──────── EXERCISE DATA ────────

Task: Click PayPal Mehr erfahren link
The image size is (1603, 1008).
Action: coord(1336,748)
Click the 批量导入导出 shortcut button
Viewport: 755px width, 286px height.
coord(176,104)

────────

▶ TASK TO COMPLETE
Write the records out in full, exactly as they read above.

▶ RESULT OF THIS TASK
Task: Click PayPal Mehr erfahren link
The image size is (1603, 1008).
Action: coord(1336,748)
Click the 批量导入导出 shortcut button
Viewport: 755px width, 286px height.
coord(176,104)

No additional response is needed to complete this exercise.